Kritik des Deutschen Gewerkschaftsbundes an Reformplänen
Der Deutsche Gewerkschaftsbund (DGB) übt scharfe Kritik an den Reformplänen von Union und SPD. Dies geht aus einem Initiativantrag für den DGB-Bundeskongress hervor, der am Sonntag in Berlin beginnt, wie das Magazin Politico berichtet.
Vorwürfe an die Bundesregierung
In dem Antrag heißt es, die Bundesregierung streite und spalte, anstatt Probleme zu lösen und Perspektiven zu bieten. Sie verzettele sich oft in Kleinigkeiten und Streit,wodurch sie die Chance verpasse,mit den Sozialpartnern konsensfähige Beschlüsse zu erarbeiten.
Umstrittene Maßnahmen
Der Antrag kritisiert Entscheidungen wie die 1.000-Euro-Prämie und den Tankrabatt, die umstritten seien und keine einhellige Zustimmung fänden. Die Maßnahmen hätten eine „massive Schlagseite“ und belasteten einseitig die Beschäftigten,während sich viele in der Wirtschaft der Verantwortung entzögen.
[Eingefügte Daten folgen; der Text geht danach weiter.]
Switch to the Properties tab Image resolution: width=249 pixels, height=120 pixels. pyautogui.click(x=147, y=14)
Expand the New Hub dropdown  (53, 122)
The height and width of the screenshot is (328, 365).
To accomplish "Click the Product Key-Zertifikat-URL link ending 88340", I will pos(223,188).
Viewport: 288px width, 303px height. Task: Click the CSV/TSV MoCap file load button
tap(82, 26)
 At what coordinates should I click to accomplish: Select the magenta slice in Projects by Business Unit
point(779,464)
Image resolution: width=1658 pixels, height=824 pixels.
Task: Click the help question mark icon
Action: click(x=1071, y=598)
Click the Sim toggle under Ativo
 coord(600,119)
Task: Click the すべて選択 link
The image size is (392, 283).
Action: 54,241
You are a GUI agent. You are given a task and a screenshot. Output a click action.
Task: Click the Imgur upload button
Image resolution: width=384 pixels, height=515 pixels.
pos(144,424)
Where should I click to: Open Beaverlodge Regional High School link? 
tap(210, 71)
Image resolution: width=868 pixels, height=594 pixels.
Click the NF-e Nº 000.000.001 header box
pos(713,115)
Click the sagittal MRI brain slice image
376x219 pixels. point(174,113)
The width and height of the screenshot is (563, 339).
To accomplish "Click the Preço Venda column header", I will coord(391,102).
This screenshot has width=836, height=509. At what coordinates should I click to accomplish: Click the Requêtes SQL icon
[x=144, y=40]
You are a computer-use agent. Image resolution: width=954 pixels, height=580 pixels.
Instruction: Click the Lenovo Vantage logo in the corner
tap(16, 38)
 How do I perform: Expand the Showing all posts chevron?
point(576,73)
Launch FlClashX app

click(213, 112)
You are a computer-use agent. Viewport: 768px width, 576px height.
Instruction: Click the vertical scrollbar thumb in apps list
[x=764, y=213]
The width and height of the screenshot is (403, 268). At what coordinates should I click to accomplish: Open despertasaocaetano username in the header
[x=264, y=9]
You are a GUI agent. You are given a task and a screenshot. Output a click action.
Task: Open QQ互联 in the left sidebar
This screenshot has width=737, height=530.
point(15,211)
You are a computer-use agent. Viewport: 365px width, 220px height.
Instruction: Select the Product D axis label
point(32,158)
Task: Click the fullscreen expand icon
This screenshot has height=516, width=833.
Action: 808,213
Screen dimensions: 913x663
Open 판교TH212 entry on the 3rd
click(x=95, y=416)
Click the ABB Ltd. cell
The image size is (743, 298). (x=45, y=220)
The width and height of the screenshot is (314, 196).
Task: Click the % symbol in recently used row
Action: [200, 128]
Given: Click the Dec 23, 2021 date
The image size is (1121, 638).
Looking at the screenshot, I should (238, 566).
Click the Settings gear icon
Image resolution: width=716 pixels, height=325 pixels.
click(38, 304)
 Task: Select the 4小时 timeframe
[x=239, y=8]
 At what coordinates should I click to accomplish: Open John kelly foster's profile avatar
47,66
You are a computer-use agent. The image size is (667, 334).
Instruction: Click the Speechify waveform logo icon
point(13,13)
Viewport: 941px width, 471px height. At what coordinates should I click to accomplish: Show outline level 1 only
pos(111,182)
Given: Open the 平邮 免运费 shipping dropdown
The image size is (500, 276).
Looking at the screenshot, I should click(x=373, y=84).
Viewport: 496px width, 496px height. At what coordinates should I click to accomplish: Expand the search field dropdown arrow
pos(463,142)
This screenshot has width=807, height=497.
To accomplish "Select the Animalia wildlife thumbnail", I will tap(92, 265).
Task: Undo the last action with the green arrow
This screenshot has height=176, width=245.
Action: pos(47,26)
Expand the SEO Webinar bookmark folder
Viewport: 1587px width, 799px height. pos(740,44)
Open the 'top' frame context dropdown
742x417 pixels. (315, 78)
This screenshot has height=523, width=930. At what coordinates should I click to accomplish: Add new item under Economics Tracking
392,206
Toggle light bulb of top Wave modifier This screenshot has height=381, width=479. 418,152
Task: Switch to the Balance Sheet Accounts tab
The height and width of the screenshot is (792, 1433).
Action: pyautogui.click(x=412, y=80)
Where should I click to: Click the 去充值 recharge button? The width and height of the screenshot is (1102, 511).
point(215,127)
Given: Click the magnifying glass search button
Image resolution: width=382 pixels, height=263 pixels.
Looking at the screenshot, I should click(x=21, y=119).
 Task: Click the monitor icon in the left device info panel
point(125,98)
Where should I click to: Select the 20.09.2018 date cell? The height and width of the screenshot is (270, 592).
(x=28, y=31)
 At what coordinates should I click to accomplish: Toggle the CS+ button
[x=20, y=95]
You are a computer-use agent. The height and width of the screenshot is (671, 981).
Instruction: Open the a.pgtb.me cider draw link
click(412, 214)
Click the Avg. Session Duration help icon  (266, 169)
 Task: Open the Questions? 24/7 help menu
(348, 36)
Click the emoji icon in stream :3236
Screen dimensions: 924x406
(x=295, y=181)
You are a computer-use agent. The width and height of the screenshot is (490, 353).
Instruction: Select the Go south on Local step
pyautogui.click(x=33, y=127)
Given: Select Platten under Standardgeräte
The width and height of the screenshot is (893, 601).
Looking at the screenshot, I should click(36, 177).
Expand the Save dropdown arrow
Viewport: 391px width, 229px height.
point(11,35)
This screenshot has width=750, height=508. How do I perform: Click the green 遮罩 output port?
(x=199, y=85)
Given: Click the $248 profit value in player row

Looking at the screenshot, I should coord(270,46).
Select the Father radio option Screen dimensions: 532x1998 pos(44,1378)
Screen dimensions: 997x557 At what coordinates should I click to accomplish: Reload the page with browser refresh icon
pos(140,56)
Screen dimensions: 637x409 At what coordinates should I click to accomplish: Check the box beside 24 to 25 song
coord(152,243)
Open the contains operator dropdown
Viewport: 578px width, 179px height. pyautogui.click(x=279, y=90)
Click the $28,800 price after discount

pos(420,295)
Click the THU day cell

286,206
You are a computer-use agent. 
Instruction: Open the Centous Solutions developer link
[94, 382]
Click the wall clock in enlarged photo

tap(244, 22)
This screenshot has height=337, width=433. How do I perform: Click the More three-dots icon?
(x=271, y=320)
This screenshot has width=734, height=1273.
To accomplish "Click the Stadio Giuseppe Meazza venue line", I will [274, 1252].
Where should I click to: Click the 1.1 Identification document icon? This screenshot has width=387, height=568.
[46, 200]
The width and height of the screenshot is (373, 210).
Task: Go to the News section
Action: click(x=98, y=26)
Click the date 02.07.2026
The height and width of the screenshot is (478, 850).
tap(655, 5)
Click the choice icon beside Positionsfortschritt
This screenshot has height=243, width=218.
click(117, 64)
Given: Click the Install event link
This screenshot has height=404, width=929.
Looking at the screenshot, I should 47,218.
Soziale Schieflage bei Krankenversicherung
Der DGB bemängelt eine erhebliche soziale Schieflage bei der Reform der gesetzlichen Krankenversicherung durch die einseitige Mehrbelastung der Versicherten. Genannt werden Zuzahlungen, Leistungskürzungen und die Beschränkung der Familienmitversicherung. Die Teilkrankschreibung erhöhe den Druck auf Beschäftigte, krank zur Arbeit zu gehen.
warnung vor Renteneinschnitten
Auch bei der gesetzlichen Rente warnt der DGB vor Einschnitten. Die rentenkommission dürfe nicht zur Kürzungskommission werden. Ziel sei es, die gesetzliche Rente zu stabilisieren und zu stärken, ein höheres Rentenniveau zu erreichen und eine weitere Anhebung der Regelaltersgrenze abzulehnen.
Weitere Bedenken
Der DGB warnt zudem vor einem Ende des Acht-Stunden-Arbeitstages, der Streichung gesetzlicher Feiertage sowie Einschränkungen beim Kündigungsschutz und Teilzeit-Rechtsanspruch.